## WHAT YOU ARE ASKED TO DO:
Repeat exactly the lines from the start of the entries below through the line containing "The width and height of the screenshot is (410, 248).". Omit the rest.

=====

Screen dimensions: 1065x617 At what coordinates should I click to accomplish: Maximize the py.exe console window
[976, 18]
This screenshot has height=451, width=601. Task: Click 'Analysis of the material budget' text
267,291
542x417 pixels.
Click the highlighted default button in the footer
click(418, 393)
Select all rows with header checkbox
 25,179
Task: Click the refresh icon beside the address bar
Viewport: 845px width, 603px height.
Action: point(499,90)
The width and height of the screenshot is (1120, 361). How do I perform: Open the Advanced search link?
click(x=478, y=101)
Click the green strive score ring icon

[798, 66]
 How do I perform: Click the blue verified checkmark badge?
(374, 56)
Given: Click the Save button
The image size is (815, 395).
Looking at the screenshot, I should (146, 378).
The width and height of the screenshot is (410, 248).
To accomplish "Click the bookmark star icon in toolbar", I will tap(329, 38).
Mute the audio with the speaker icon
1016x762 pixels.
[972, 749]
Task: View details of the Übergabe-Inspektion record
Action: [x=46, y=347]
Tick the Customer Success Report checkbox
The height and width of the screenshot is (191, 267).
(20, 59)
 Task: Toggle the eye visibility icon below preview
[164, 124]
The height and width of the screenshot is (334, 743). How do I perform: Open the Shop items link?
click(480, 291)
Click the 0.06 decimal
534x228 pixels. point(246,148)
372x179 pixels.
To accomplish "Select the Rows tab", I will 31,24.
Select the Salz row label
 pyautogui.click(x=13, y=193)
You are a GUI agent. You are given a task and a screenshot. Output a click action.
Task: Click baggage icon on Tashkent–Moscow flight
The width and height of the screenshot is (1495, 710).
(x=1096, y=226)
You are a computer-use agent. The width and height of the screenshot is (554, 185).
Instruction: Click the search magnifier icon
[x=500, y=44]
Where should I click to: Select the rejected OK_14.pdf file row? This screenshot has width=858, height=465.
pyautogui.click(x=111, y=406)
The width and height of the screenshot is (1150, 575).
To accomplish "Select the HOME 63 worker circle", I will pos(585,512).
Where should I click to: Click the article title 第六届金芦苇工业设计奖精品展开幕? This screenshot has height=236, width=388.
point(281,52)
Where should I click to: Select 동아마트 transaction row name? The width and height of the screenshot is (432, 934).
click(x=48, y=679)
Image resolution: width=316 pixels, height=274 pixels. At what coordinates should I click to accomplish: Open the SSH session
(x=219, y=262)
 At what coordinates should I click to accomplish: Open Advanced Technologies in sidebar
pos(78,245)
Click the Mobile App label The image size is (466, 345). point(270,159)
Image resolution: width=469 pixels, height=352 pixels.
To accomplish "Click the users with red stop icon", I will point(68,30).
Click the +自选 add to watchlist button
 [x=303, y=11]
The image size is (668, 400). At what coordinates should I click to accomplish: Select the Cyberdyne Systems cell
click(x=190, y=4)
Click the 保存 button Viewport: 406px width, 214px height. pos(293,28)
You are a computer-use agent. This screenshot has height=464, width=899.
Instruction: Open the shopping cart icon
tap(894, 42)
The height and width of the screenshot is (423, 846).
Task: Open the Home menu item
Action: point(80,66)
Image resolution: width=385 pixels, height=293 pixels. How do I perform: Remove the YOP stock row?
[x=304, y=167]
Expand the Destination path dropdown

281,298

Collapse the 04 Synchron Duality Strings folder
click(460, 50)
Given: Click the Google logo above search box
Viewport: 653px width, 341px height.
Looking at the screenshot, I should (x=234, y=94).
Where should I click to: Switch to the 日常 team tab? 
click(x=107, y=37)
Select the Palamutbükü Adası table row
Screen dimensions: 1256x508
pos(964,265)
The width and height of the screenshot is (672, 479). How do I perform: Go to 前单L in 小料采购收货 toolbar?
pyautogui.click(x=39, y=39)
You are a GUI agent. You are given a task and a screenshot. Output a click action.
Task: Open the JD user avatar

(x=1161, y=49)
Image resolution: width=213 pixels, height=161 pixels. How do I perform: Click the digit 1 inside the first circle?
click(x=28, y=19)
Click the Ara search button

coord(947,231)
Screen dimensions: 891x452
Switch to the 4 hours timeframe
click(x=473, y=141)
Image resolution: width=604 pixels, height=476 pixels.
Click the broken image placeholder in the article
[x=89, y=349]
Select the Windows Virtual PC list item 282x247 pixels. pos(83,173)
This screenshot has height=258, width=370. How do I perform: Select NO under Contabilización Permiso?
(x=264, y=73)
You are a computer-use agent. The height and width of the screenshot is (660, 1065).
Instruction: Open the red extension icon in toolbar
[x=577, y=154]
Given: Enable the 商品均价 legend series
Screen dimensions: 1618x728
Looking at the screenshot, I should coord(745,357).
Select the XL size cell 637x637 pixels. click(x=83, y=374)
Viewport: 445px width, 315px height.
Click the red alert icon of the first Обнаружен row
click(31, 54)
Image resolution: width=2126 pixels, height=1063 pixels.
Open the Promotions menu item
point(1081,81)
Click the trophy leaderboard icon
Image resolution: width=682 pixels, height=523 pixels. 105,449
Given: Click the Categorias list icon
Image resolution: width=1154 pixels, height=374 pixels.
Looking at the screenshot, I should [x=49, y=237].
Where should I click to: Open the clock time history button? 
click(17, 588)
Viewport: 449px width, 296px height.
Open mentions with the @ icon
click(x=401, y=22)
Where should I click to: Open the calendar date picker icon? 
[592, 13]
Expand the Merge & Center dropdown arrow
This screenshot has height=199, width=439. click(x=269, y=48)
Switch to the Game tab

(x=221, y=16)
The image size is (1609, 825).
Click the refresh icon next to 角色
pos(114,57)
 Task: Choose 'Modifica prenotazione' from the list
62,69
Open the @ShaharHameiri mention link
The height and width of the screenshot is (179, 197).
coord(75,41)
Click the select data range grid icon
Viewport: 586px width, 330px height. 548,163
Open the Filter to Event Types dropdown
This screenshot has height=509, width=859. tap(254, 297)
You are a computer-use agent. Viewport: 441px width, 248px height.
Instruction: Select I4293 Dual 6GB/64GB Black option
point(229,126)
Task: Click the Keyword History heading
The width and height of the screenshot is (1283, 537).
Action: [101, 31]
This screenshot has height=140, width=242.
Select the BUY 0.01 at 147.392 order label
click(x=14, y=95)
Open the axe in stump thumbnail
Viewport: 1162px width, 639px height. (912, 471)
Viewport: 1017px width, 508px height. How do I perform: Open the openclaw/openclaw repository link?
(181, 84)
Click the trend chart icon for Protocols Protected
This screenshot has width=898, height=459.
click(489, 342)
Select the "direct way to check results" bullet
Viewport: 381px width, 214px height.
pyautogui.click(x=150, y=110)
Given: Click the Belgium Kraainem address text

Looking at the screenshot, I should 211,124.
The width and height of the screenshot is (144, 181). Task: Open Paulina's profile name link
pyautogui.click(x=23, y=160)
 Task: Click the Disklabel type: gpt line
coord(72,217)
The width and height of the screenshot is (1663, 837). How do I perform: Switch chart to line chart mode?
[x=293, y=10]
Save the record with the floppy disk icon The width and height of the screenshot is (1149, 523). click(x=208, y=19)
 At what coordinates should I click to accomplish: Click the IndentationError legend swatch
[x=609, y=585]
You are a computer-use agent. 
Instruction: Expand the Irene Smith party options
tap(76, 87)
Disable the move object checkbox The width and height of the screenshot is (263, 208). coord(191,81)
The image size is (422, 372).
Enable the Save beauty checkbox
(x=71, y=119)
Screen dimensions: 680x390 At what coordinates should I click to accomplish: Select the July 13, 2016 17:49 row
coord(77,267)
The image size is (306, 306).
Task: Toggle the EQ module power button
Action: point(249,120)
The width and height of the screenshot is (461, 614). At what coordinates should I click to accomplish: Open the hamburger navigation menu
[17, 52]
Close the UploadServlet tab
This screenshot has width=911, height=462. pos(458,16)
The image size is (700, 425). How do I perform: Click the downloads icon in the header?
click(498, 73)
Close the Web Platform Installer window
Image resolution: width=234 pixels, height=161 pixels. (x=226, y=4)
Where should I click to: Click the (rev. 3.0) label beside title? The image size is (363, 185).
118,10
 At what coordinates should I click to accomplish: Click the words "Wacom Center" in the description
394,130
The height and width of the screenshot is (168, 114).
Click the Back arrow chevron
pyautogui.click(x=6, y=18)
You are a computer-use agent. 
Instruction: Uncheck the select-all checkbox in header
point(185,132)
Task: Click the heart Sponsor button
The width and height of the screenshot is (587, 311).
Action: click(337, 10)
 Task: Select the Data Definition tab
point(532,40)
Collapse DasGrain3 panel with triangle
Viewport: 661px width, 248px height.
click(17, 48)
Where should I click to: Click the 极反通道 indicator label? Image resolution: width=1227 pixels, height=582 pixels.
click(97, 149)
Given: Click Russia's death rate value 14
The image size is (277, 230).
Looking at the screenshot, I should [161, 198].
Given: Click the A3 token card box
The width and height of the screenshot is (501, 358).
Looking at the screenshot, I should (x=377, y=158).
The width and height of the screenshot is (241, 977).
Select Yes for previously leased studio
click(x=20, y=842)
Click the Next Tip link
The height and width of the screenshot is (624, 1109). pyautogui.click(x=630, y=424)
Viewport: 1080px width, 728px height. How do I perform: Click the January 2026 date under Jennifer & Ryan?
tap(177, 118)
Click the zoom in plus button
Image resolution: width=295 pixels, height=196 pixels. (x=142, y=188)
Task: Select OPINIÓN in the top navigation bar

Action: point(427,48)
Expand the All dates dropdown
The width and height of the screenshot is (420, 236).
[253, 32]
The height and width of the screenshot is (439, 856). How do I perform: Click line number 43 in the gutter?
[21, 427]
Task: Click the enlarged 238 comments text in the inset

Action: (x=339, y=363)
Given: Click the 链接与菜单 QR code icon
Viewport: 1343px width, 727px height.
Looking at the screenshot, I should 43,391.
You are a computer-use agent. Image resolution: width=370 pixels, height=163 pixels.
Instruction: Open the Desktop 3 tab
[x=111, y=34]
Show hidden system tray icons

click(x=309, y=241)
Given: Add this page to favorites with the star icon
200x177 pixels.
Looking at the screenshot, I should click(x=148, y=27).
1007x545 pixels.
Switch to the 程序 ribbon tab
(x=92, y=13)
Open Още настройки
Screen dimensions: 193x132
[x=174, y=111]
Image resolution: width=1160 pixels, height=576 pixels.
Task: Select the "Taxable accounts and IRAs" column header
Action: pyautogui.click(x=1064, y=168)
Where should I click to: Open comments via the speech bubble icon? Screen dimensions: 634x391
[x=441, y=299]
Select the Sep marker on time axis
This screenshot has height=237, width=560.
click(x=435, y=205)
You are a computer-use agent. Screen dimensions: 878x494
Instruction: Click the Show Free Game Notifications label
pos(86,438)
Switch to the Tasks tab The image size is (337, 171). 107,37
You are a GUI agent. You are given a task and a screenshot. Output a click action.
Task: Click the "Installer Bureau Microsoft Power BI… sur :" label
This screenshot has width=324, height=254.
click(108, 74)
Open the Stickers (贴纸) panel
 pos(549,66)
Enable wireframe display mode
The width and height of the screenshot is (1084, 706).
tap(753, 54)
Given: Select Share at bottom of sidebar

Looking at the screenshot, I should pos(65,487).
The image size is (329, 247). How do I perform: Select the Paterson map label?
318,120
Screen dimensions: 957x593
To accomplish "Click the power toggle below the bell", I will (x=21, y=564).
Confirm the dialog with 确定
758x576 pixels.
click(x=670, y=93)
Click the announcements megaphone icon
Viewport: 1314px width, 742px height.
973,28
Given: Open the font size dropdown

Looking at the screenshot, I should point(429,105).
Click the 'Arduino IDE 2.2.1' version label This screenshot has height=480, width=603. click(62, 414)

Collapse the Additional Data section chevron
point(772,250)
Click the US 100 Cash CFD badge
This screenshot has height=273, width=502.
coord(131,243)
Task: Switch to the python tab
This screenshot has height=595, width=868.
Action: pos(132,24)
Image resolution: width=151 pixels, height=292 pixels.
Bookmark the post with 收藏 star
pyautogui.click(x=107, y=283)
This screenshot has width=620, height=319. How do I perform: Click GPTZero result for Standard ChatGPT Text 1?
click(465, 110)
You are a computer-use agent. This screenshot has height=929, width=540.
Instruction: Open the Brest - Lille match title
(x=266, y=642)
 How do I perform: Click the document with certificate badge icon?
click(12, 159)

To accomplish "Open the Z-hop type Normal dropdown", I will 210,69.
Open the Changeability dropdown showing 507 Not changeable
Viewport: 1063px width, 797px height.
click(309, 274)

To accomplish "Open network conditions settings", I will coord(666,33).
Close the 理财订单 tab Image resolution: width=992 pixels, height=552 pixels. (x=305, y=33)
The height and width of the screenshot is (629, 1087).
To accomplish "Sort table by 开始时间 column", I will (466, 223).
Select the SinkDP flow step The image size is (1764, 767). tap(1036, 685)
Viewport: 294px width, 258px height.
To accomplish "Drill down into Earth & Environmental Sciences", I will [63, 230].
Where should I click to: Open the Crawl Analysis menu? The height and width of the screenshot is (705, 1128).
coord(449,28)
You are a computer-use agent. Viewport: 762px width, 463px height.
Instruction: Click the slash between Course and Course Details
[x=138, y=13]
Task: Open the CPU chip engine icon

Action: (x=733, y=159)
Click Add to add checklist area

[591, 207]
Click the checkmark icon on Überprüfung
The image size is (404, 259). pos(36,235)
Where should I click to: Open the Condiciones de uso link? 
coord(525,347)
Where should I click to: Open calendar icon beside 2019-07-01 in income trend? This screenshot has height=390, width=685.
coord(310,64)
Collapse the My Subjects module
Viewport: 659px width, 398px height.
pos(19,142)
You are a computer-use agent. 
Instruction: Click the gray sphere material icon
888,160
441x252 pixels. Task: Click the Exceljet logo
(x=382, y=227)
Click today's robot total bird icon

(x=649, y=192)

=====

## RESPONSE:
Screen dimensions: 1065x617 At what coordinates should I click to accomplish: Maximize the py.exe console window
[976, 18]
This screenshot has height=451, width=601. Task: Click 'Analysis of the material budget' text
267,291
542x417 pixels.
Click the highlighted default button in the footer
click(418, 393)
Select all rows with header checkbox
 25,179
Task: Click the refresh icon beside the address bar
Viewport: 845px width, 603px height.
Action: point(499,90)
The width and height of the screenshot is (1120, 361). How do I perform: Open the Advanced search link?
click(x=478, y=101)
Click the green strive score ring icon

[798, 66]
 How do I perform: Click the blue verified checkmark badge?
(374, 56)
Given: Click the Save button
The image size is (815, 395).
Looking at the screenshot, I should (146, 378).
The width and height of the screenshot is (410, 248).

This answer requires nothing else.